Ok. Let’s stop and concentrate on this because it really, I think, cuts to the heart of the matter.

As you yourself correctly noted recently, we are approaching this scenario on two different plains: God’s and our own. As we both agree, God’s ways are not our own. He is not, for the most part, bound by the same laws we are. And I say “for the most part” rather than simply “He is not” because God cannot be completely arbitrary either. His own behavior is the very foundation from which we construct our own. If God “was allowed” (to use a painfully human and restricted mode of expression) to be completely arbitrary, then, among other things, commandments from Jesus like, “Be ye perfect as your Heavenly Father is perfect” would be entirely meaningless.

So, no, God is not bound by the laws with which He binds us.
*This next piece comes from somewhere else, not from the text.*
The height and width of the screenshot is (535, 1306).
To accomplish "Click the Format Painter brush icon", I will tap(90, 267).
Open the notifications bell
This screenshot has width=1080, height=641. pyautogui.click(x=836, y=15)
But neither is He free to literally do anything the human mind can conceive. (Again, to make use of created expression to illustrate a divine reality, wherewith something is always going to be lost in translation).
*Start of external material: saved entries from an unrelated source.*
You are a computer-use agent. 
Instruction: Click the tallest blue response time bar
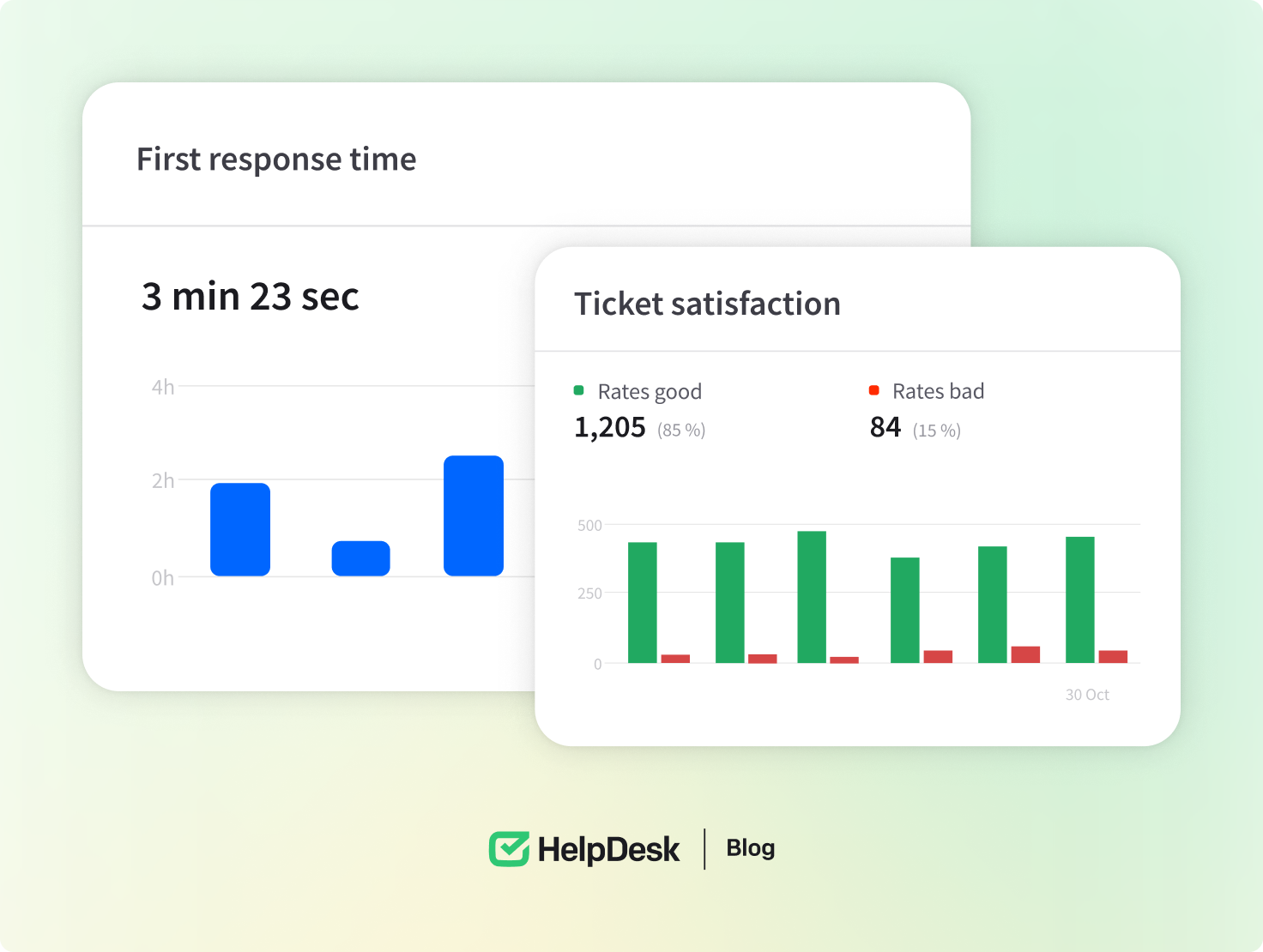coord(474,515)
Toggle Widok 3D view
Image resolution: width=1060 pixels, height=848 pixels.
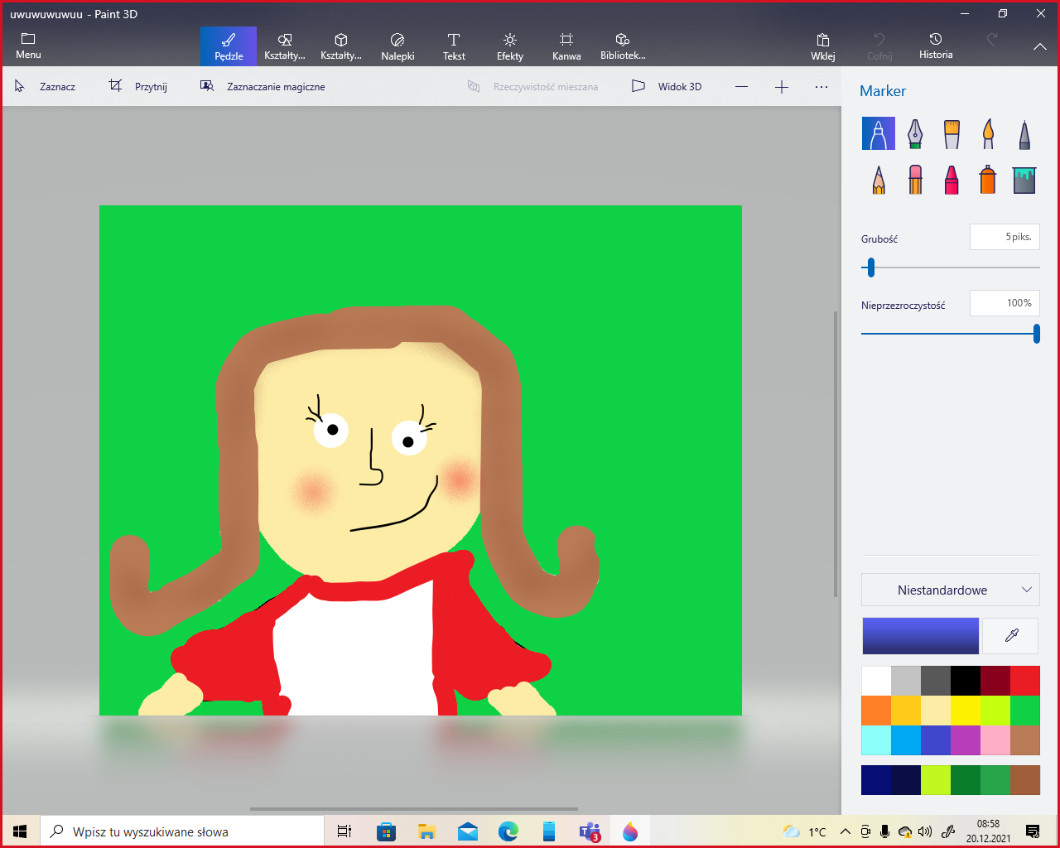click(667, 87)
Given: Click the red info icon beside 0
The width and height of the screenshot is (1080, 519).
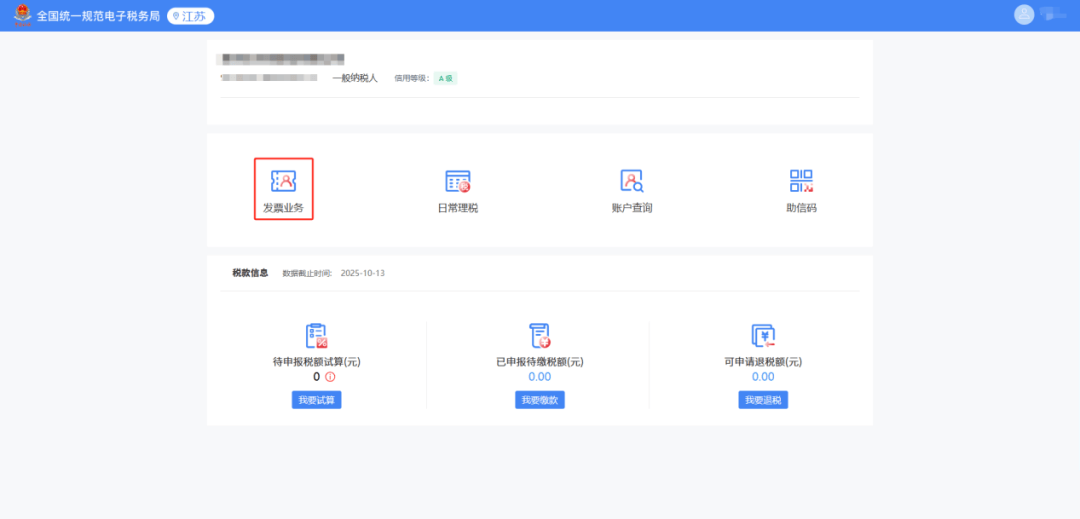Looking at the screenshot, I should tap(330, 377).
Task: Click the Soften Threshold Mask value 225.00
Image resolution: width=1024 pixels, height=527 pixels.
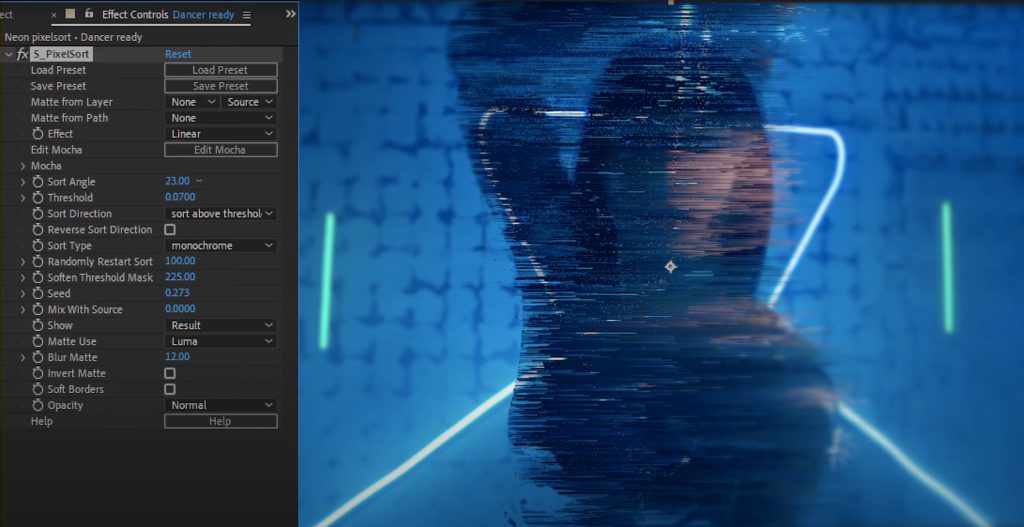Action: point(180,278)
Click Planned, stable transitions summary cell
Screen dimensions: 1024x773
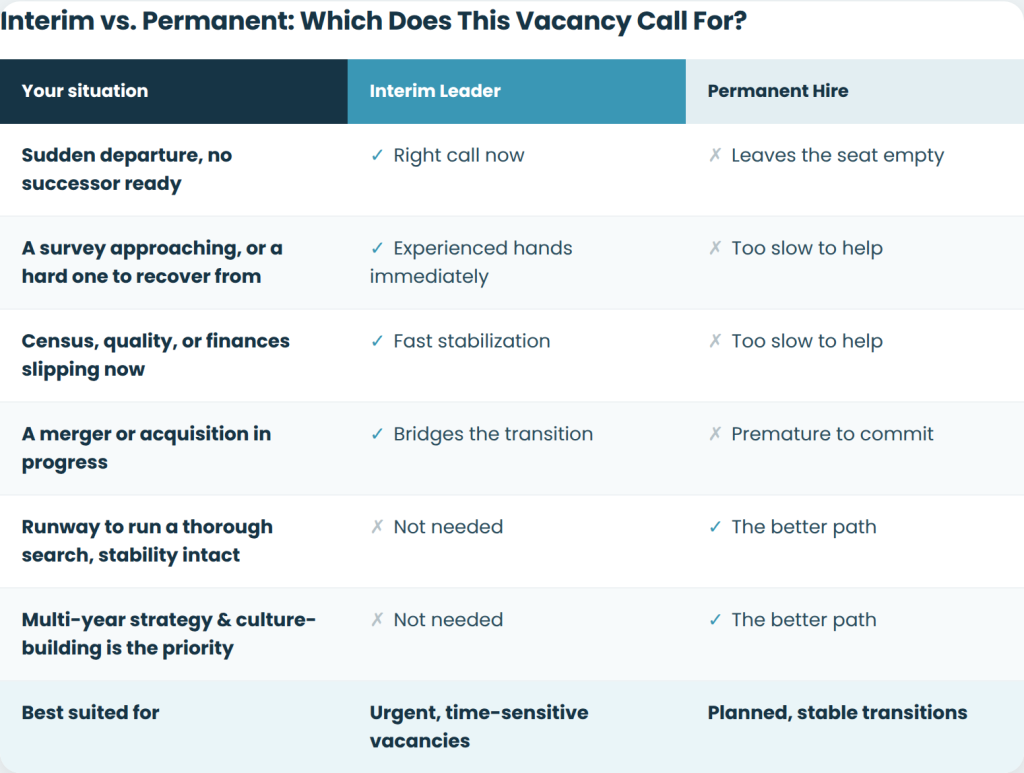click(x=837, y=712)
With this as preface, we have three questions in the scenario above, not just one: Are humans allowed to sin? And, is God “allowed” to permit sin? Is God “allowed” to endorse sin? The answer to the first is no. The answer to the second is yes. And the answer to the third is no. He is not. As soon as He does, God becomes the backer of evil, which cannot be.

(Quick side note: The positive answer to the second question and negative answer to the first are not a logical contradiction. They are complementary beliefs because they pertain to two different things, not one and the same thing.)
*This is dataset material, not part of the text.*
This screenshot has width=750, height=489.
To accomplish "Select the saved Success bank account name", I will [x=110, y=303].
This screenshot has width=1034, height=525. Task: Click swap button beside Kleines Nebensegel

In the scenario above, what you are implying is that because so much good ended up happening subsequent, and maybe even consequent, to all the sins, in the end, it is judged “better” than a world in which no sin ever took place. To make use of a point system to illustrate, in this world, perhaps 20 points of evil have happened, but because 50 points of good happened after and maybe because of that, this is much more desirable than a world in which there are no evil points and only 5 points of good. By this token, if a world were possible in which 500 points of good were realized, persuant to 350 points of evil - beautiful!! This world would have the most total good of all.

Your implicit argument then, is that the ends justify the means. Because there are 50 points of good in this world and only 5 in the other, this world is better. Simpy false. The “best” world for both God and man is the one in which the least amount of sin is committed. Best for both God, man collectively, and the individual sinner.

You’re right. My answer to this extremely hypothetical scenario is to wipe out the timeline if what that means is that men and women freely choose in the alternate world to do no evil at all. I’m not talking about God creating a world in which evil is not permitted to take place. I’m talking about a world in which evil does not, by free choice. It is critical that you understand the difference. Permitting and endorsing are two completely different things. This is one of the areas where we’re getting hung up.
There’s no contradiction here. There are two perspectives in play: God’s, and our own. For us, rape is always an evil event. It’s a commandment of God, and even if good comes from it, it remains an evil - we can’t justify it through the ends.
God is in a different position. To God, rape can always be an evil. But God is under no commandment and is capable of truly seeing ends. There exists an apparent dilemma, whereby forbidding evil from ever being realized in the world will lead to the forsaking of quite a lot of good.
Bingo. Stop here. There are a couple of pieces of very ripe material in the bolded section here.

It must be realize that we are dealing with two separate issues here, not one. The first is God permitting evil and the second is evil being a “necessary” means to good ends. Not only do I agree that God “can” permit evil in the world, He “should”. He “has to”. (Again, as a reminder, making use of limited human language to illustrate.) If evil is not permitted, then there is no such thing as free will. No such thing as free will means no such thing as love because love is a free choice for the good. No love means no communion between God and man. (“God is love and he who lives in love lives in God” 1 John tells us.)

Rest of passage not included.